Em Vrindavana, Krishna assume a graciosa forma com três curvas corporais
(tribanga-lalita) e usa uma pena de pavão e toca Sua flauta. O
Jagannathashtaka (verso
2) identifica Jagannatha em tal humor: “Em Sua mão esquerda, o Senhor
Jagannatha segura uma flauta. Em
Sua cabeça, Ele usa uma pena de pavão e, em Seus quadris, Ele usa um
fino tecido de seda amarelo. Pelo canto de Seus olhos, Ele olha de
relance Seus amáveis devotos e sempre Se revela através de Seus
passatempos em Sua divina morada de Vrindavana. Que este
Senhor Jagannatha seja o objeto de minha visão”.

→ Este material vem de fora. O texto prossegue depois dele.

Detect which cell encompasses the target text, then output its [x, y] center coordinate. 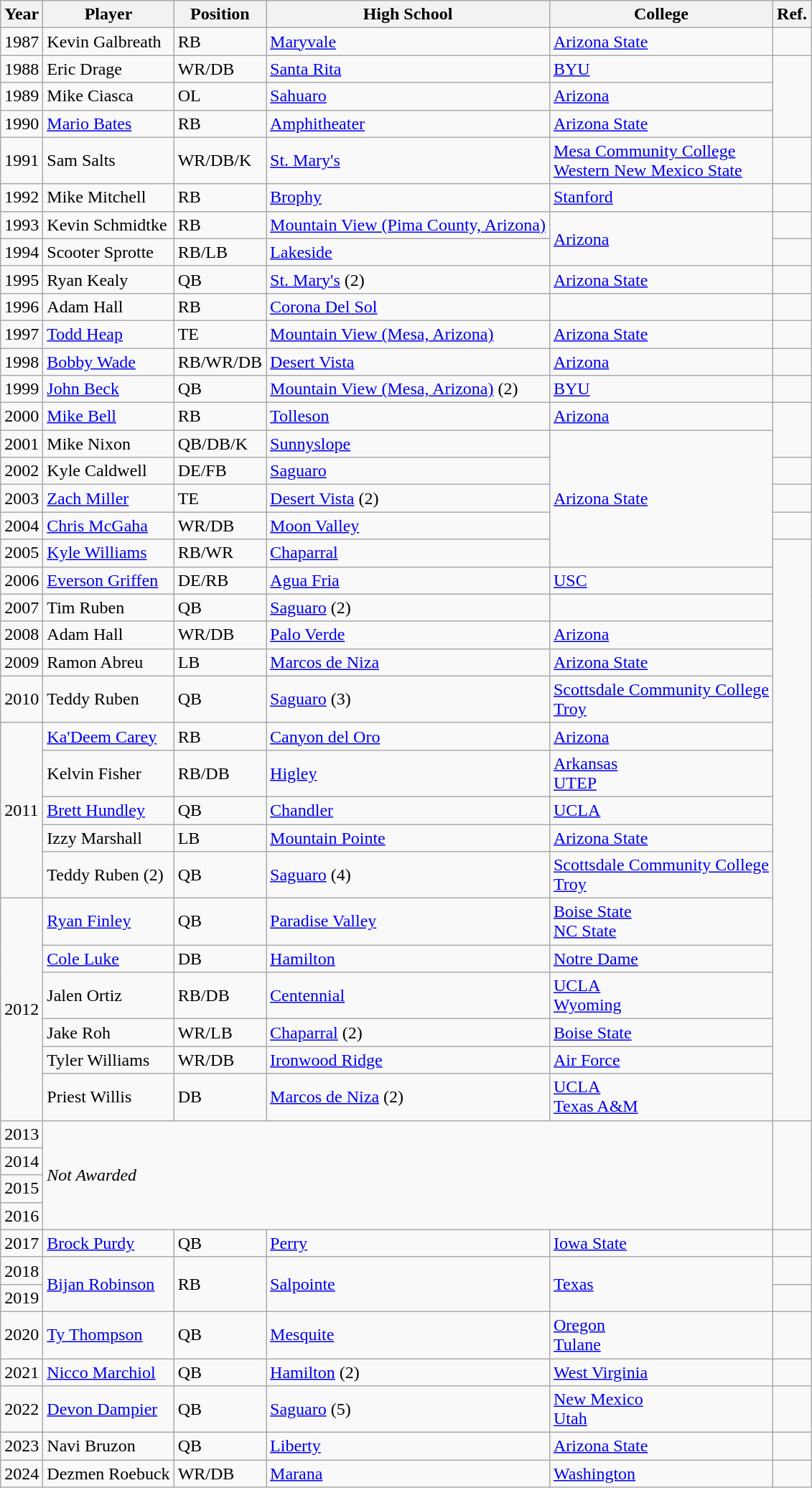
1995 [22, 279]
St. Mary's (2) [408, 279]
Kyle Caldwell [108, 471]
Sahuaro [408, 96]
Lakeside [408, 252]
1999 [22, 389]
Air Force [661, 1060]
2010 [22, 699]
OregonTulane [661, 1334]
Santa Rita [408, 69]
Teddy Ruben [108, 699]
2004 [22, 526]
Mesquite [408, 1334]
Teddy Ruben (2) [108, 874]
Mountain View (Mesa, Arizona) [408, 334]
2018 [22, 1270]
ArkansasUTEP [661, 773]
Ref. [793, 14]
Palo Verde [408, 635]
Centennial [408, 995]
QB/DB/K [220, 444]
Texas [661, 1284]
Marcos de Niza [408, 662]
New MexicoUtah [661, 1409]
Agua Fria [408, 580]
Brophy [408, 197]
2012 [22, 1009]
Priest Willis [108, 1097]
2008 [22, 635]
Maryvale [408, 42]
RB/LB [220, 252]
Brett Hundley [108, 810]
Saguaro (2) [408, 607]
Boise State [661, 1032]
OL [220, 96]
2019 [22, 1297]
Jake Roh [108, 1032]
UCLATexas A&M [661, 1097]
2015 [22, 1188]
Mario Bates [108, 123]
Year [22, 14]
UCLAWyoming [661, 995]
Liberty [408, 1446]
1993 [22, 225]
Mike Bell [108, 416]
Chaparral (2) [408, 1032]
Canyon del Oro [408, 736]
2005 [22, 553]
Chandler [408, 810]
Higley [408, 773]
Iowa State [661, 1243]
Marcos de Niza (2) [408, 1097]
Bobby Wade [108, 361]
Perry [408, 1243]
Ty Thompson [108, 1334]
RB/WR [220, 553]
1991 [22, 161]
WR/LB [220, 1032]
Nicco Marchiol [108, 1372]
2022 [22, 1409]
Izzy Marshall [108, 838]
DE/FB [220, 471]
1997 [22, 334]
Jalen Ortiz [108, 995]
West Virginia [661, 1372]
Hamilton (2) [408, 1372]
2001 [22, 444]
Sam Salts [108, 161]
Bijan Robinson [108, 1284]
Tyler Williams [108, 1060]
Eric Drage [108, 69]
Position [220, 14]
Ryan Finley [108, 922]
1987 [22, 42]
UCLA [661, 810]
Mesa Community CollegeWestern New Mexico State [661, 161]
Tim Ruben [108, 607]
1998 [22, 361]
Ramon Abreu [108, 662]
2011 [22, 810]
Saguaro (4) [408, 874]
Mike Mitchell [108, 197]
Desert Vista (2) [408, 498]
Salpointe [408, 1284]
1996 [22, 307]
St. Mary's [408, 161]
College [661, 14]
Boise StateNC State [661, 922]
2020 [22, 1334]
Todd Heap [108, 334]
Sunnyslope [408, 444]
Kyle Williams [108, 553]
Mountain Pointe [408, 838]
Mountain View (Mesa, Arizona) (2) [408, 389]
2006 [22, 580]
Ryan Kealy [108, 279]
Mountain View (Pima County, Arizona) [408, 225]
Not Awarded [408, 1175]
2021 [22, 1372]
Hamilton [408, 958]
Moon Valley [408, 526]
Kelvin Fisher [108, 773]
Ironwood Ridge [408, 1060]
1990 [22, 123]
Notre Dame [661, 958]
Saguaro [408, 471]
Corona Del Sol [408, 307]
2023 [22, 1446]
2024 [22, 1473]
DE/RB [220, 580]
Navi Bruzon [108, 1446]
Chaparral [408, 553]
Chris McGaha [108, 526]
Marana [408, 1473]
Washington [661, 1473]
2016 [22, 1215]
Mike Ciasca [108, 96]
WR/DB/K [220, 161]
Tolleson [408, 416]
Paradise Valley [408, 922]
2017 [22, 1243]
2014 [22, 1161]
Zach Miller [108, 498]
Kevin Schmidtke [108, 225]
Cole Luke [108, 958]
2000 [22, 416]
2007 [22, 607]
High School [408, 14]
Stanford [661, 197]
Saguaro (5) [408, 1409]
Kevin Galbreath [108, 42]
Dezmen Roebuck [108, 1473]
Mike Nixon [108, 444]
2002 [22, 471]
2013 [22, 1134]
Devon Dampier [108, 1409]
Saguaro (3) [408, 699]
Scooter Sprotte [108, 252]
1992 [22, 197]
1988 [22, 69]
Amphitheater [408, 123]
Brock Purdy [108, 1243]
USC [661, 580]
John Beck [108, 389]
2009 [22, 662]
Ka'Deem Carey [108, 736]
Desert Vista [408, 361]
1989 [22, 96]
Everson Griffen [108, 580]
RB/WR/DB [220, 361]
Player [108, 14]
2003 [22, 498]
1994 [22, 252]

A poetiza Madhavi-devi, a irmã de Ramananda Raya, escreve em uma de suas canções: “Os tenros e doces versos do
Sri Gita-govinda, trazendo o nome de Radha, se entrelaçam com as
khanduas [peças de roupas usadas por Jagannatha todas as noites], que o Senhor Jagannatha mantém bem próximo de Seus membros”.
O
Chaitanya-charitamrita
explica que Krishna vem como Chaitanya a fim de entender os sentimentos
de Radharani. Durante o Ratha-yatra, Ele dança em êxtase perante o
Senhor Jagannatha (Krishna) para
chamar Sua atenção. Em resposta, Jagannatha O consola: “Eu nunca
esqueci nenhuma
gopi ou gopa, muito menos Você, Srimati Radhika. Como poderia Eu esquecê-lA?”.
O Senhor Chaitanya dança em êxtase diante do carro de Jagannatha durante o festival de Ratha-yatra.
Narada Muni revelou a Gopa-kumara no
Brihad-bhagavatamrita
(2.5.212-214): “Eternamente querida a Sri Krishnadeva, tanto quanto Sua
bela Mathura-dhama, é aquela Purushottama-kshetra. Lá, o Senhor não só
exibe Sua opulência suprema,
mas também encanta Seus devotos agindo como uma pessoa ordinária deste
mundo. E se você continuar não estando plenamente satisfeito após chegar
lá e vê-lO, então ao menos fique lá por algum tempo para conseguir sua
meta desejada. É claro que sua meta última
é amor puro pelos pés de lótus de Krishna, a vida e alma das divinas gopis – amor que segue o humor da própria Vrajabhumi do Senhor. Você não está procurando por outra coisa”. Amor por Jagannatha
é krishna-prema, amor por Krishna, que é nossa meta última. Krishna Se tornou acessível a todos em Sua forma como Jagannatha.
Uma
vez que o Senhor Jagannatha não é outro senão Krishna, Sua morada é
idêntica a Vrindavana, onde Krishna executa Seus passatempos
infantis. Jagannatha Puri – também chamada Purushottama-kshetra, Sri
Kshetra e Nilachala [o local da montanha azul] – contém todos os
passatempos (lilas)
de Krishna em Vrindavana, embora possam porventura estarem escondidos de olhos materiais. O
Vaishnava-tantra afirma: “Qualquer
lila de Krishna que é manifesta em Gokula, Mathura ou Dwaraka são encontradas em Nilachala, Sri Kshetra”.
Através da apropriada visão espiritual – olhos untados por amor puro por Deus,
krishna-prema – a pessoa pode ver todos os passatempos de Krishna ali presentes.